[Data for locating words and elements]
** start **

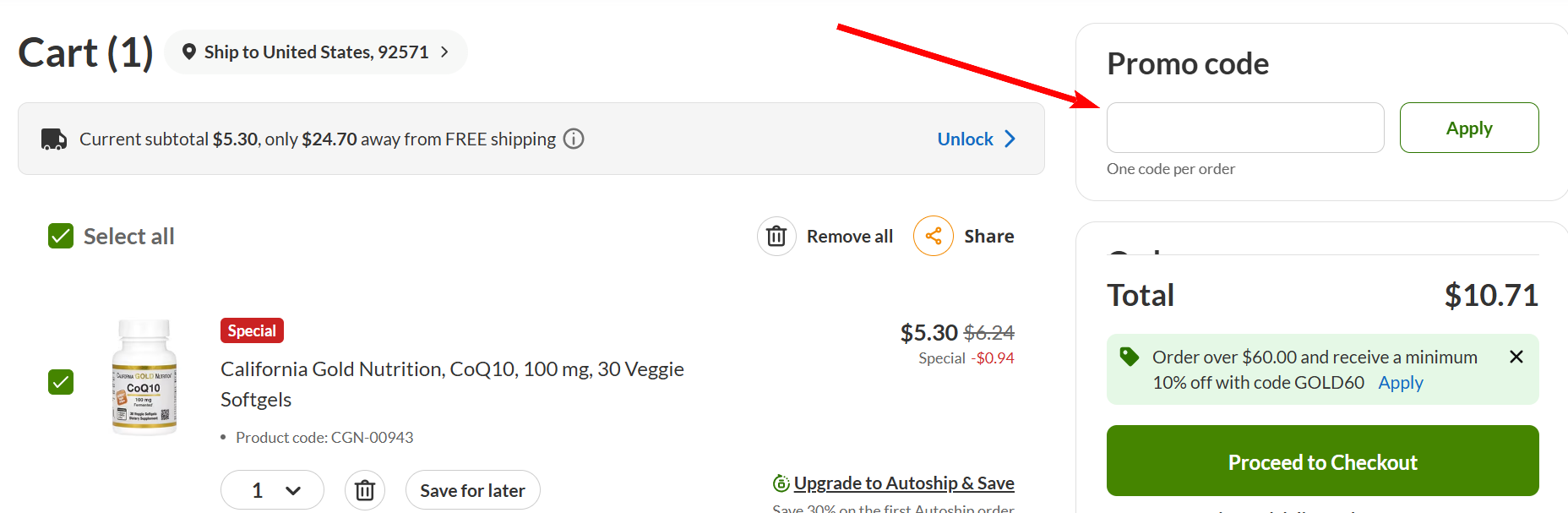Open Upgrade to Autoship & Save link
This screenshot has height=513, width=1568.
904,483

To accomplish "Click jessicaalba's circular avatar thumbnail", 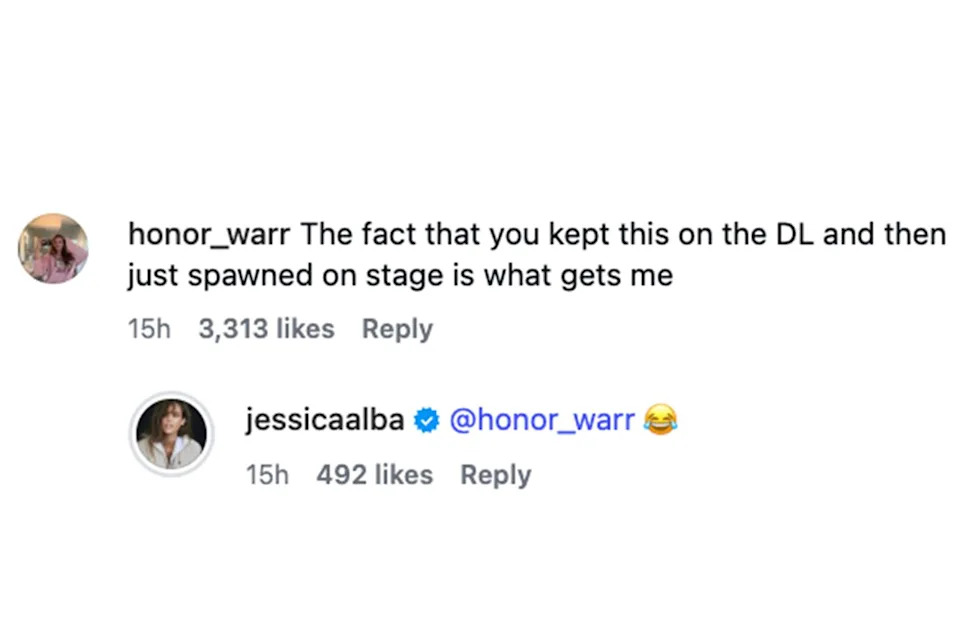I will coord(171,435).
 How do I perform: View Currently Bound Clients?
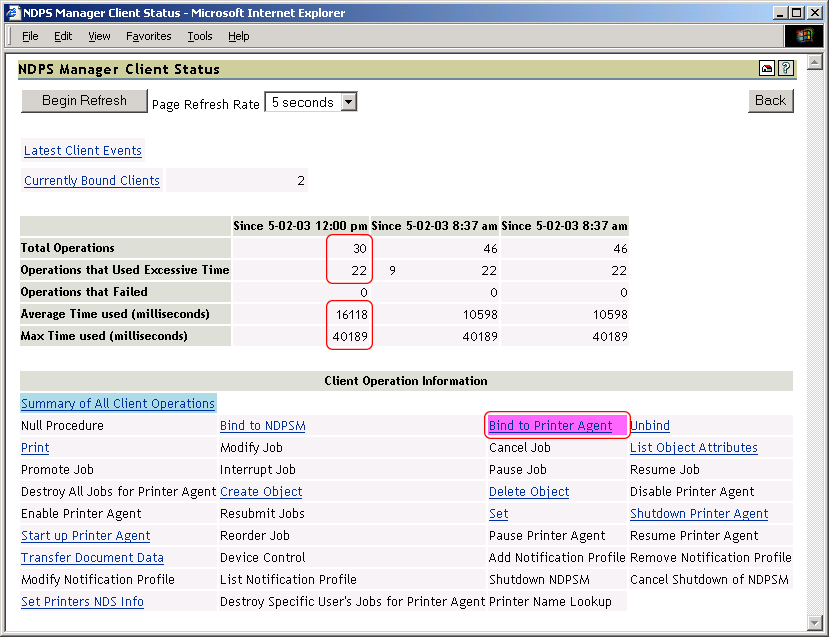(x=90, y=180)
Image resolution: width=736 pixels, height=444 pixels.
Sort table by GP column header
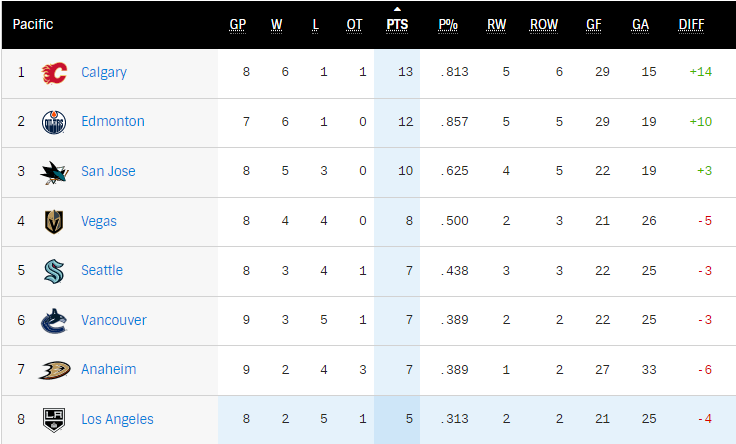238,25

** end **

Stated problem: Quote the part of the listing that opens with the line containing "Image resolution: width=736" and runs through the end of the listing, leaving the pictures out of your answer.

Result:
Image resolution: width=736 pixels, height=444 pixels.
Sort table by GP column header
238,25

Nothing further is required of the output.